Since the epidermal growth factor receptor (EGFR) exon20ins mutation was first described in non-small cell lung cancer (NSCLC) in 2004 (1,2), over 100 potential mutations have been identified (3). This highly heterogeneous structure displays diverse biological behaviors and different responses to targeted therapy (4). With the exception of A763_Y764insFQEA (1,5), the EGFR exon20ins mutation was viewed as de novo resistant to tyrosine kinase inhibitors (TKIs) (4), and conventional chemotherapy (CT) has been the mainstay of its management. Additionally, leptomeningeal metastasis (LM) remains challenging to treat, despite modern strategies that have improved patients’ overall survival (OS) time from 1–3 to 3–11 months (6,7). Brastianos et al. revealed that in 53% of patients with brain metastasis (BM), a specific genetic alternation developed in the BM was not detected in the matched primary tumor (8). Cerebrospinal fluid (CSF) next-generation sequencing (NGS) also documented different genetic landscapes, such as less T790M and mesenchymal‐to‐epithelial transition (MET) activation by MET copy number gain (9,10). Thus, CSF NGS provides valuable information for treating these 2 difficult problems clinically. The patient in this case presented with aggressive LM with an EGFR exon20ins mutation. The following case is presented following the CARE reporting checklist (available at https://apm.amegroups.com/article/view/10.21037/apm-21-321/rc).

Case presentation

A 56-year-old female non-smoker presented in November 2018 after a lump located in the lower lobe of the right lung (see Figure 1A,1B) and enlarged mediastinal lymph nodes were found in a routine physical examination. The initial evaluations of the patient’s abdomen, bone, and brain were unremarkable. The patient’s clinical-stage was IIIA cT1bN2M0. Radical surgery was performed on the patient. The patient’s postoperative pathology showed an invasive adenocarcinoma of 1.8×1.8×1.5 cm (solid type: 70%; papillary type: 30%) (see Figure 1C,1D) with multiple mediastinal lymph node involvement (stations: 2: 2/2; 3: 6/8; 3p: 1/1; 4: 2/2; 7: 3/7). The patient’s final pathological stage was III A (T1bN2). The EGFR mutation assessment revealed an EGFR exon 20 insertion mutation without an anaplastic lymphoma kinase (ALK) rearrangement and ROS1 fusion. According to the International Adjuvant Lung Cancer Trial (IALT), cisplatin-based chemotherapy brought both 5-y OS (45% vs. 40%, P<0.03) and 5-y DFS (39% vs. 34%, P<0.003) benefit comparing with observation in completely resected stage I-III NSCLC (11). Lung Adjuvant Cisplatin Evaluation (LACE) Collaborative Group (a meta-analysis of 4584 patients) also verified a 5-year OS improvement (a 5.4% absolute benefit) following postoperative cisplatin-based CT (12). Further, the TREAT study showed that cisplatin/pemetrexed was a less toxic regimen than cisplatin/vinorelbine and had similar efficacy in completely resected stage IB–III NSCLC patients. Thus, patients could endure more cycles of CT with cisplatin/pemetrexed (13,14). A series of studies have demonstrated that postoperative radiotherapy (RT) improves the survival of stage III–pN2 NSCLC patients (15-17), especially among those with a high metastatic mediastinal lymph node ratio (MLNR) ≥50% (18,19). The patient was at pathological stage III A (pT1bN2). Based on the positivity of the highest resected mediastinal lymph node and a MLNR of 70%, the patient was given postoperative CT and RT. Specifically, the patient underwent 4 cycles of adjuvant CT (PC: Pemetrexed, Carboplatin) followed by thoracic irradiation (50.4 Gy/28 f/44 d, 4/15/2019-5/22/2019) and 2 more cycles of PC CT.
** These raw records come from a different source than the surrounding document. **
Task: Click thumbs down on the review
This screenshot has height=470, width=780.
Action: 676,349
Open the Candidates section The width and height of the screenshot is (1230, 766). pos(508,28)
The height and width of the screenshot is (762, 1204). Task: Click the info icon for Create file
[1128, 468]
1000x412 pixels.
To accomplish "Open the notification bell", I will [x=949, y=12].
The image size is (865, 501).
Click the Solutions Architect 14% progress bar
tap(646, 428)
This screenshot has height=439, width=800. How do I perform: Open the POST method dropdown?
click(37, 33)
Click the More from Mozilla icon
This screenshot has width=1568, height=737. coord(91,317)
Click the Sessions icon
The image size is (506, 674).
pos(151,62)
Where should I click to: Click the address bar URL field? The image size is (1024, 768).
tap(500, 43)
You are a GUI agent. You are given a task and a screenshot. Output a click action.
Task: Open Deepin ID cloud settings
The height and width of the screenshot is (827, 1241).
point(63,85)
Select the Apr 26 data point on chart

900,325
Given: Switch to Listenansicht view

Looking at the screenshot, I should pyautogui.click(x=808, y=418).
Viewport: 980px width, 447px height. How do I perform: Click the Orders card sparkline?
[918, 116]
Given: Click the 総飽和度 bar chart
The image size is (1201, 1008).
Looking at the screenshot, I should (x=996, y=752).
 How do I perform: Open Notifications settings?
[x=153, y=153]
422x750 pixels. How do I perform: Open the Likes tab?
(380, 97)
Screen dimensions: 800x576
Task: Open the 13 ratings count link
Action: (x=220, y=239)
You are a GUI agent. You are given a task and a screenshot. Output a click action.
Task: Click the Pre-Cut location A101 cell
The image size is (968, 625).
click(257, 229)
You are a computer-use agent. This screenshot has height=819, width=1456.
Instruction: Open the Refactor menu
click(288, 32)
Figure 1 The thoracic CT and pathological results of the primary lung tumor. (A,B) A typical image of the initial thoracic CT (12/04/2018) scan showed an abnormal lump measuring about 1.9 cm ×1.5 cm located in the lower lobe of the right lung (A. lung window; B. mediastinal window). (C,D) Postoperative pathology results showed invasive pulmonary adenocarcinoma (HE staining: C. upper right part-solid type, Lower left part-papillary type, original magnification ×100; D. TTF-1: IHC+, original magnification ×100).

On May 24, 2019, brain magnetic resonance imaging (MRI) with contrast was performed, and metastasis was excluded. In September, the patient suffered from mild headaches and dizziness for a week. On September 18, 2019, another brain MRI with contrast was performed, and 3 metastatic lesions about 0.3–0.4 cm located in the bilateral frontal lobes and the right temporal lobe were found (see Figure 2A-2C). Temozolomide (TMZ) was able to cross the blood-brain barrier. A meta-analysis showed that the addition of TMZ to whole-brain radiotherapy (WBRT) resulted in an increased overall response rate (ORR) among NSCLC patients with BM compared to those treated with WBRT alone (11). The tertiary hospital initiated TMZ for 1 cycle (TMZ 200 mg d1–5). However, the patient’s brain MRI with the contrast of October 27, 2019, showed an enlargement of the BM above and the onset of the metastatic meningeal lesion (see Figure 2D-2F).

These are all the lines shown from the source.